— Extracted records —
####################
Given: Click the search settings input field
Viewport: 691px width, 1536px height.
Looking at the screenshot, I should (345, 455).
####################
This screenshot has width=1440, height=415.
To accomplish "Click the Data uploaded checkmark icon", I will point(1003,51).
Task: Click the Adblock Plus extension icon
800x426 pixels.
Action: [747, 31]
####################
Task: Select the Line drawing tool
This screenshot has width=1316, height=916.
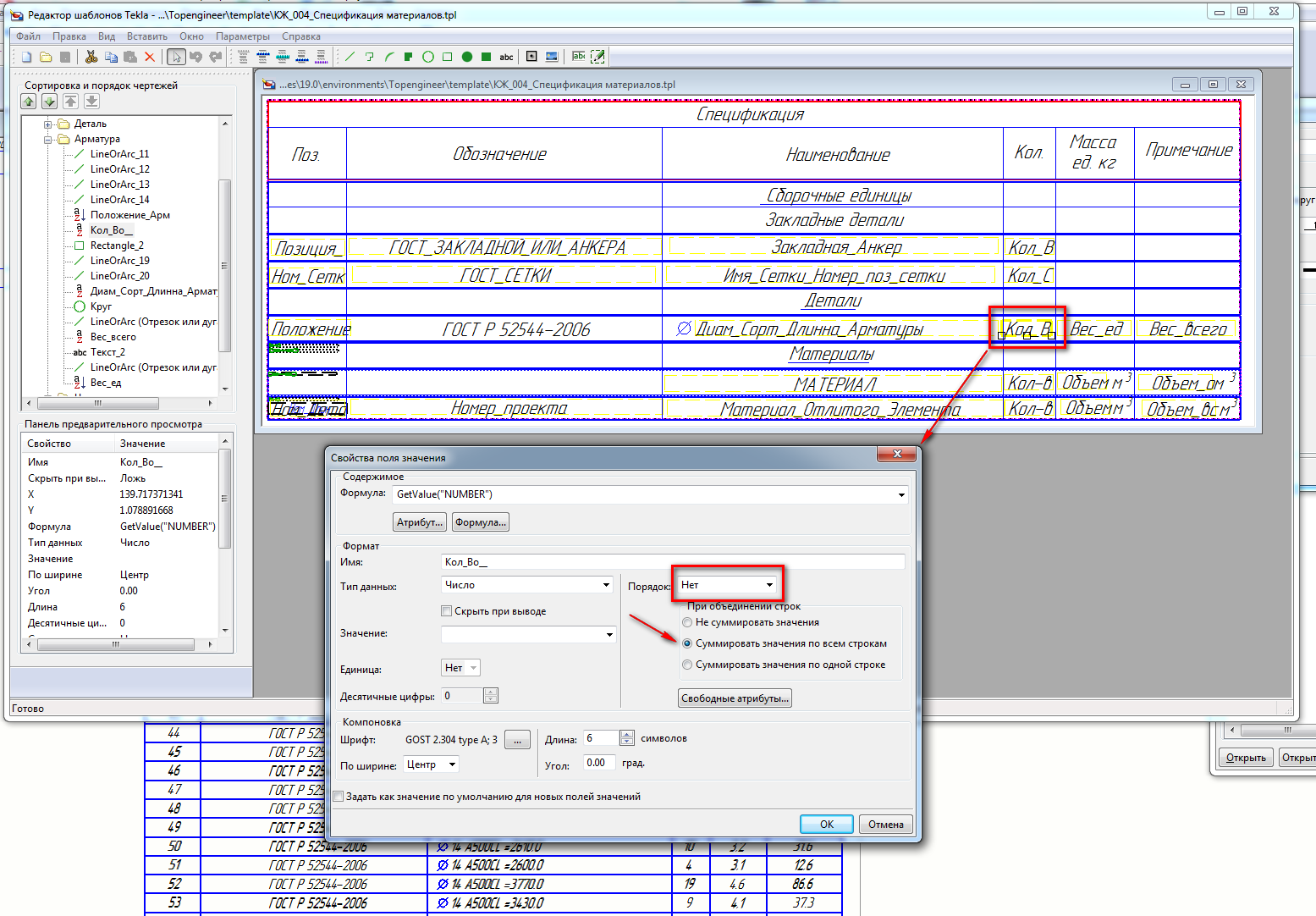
####################
Go to the line with "Task: Select the Line drawing tool" in the entries above and repeat every line from there through the line with "This screenshot has width=1316, height=916.", exactly and with no other text.

Task: Select the Line drawing tool
This screenshot has width=1316, height=916.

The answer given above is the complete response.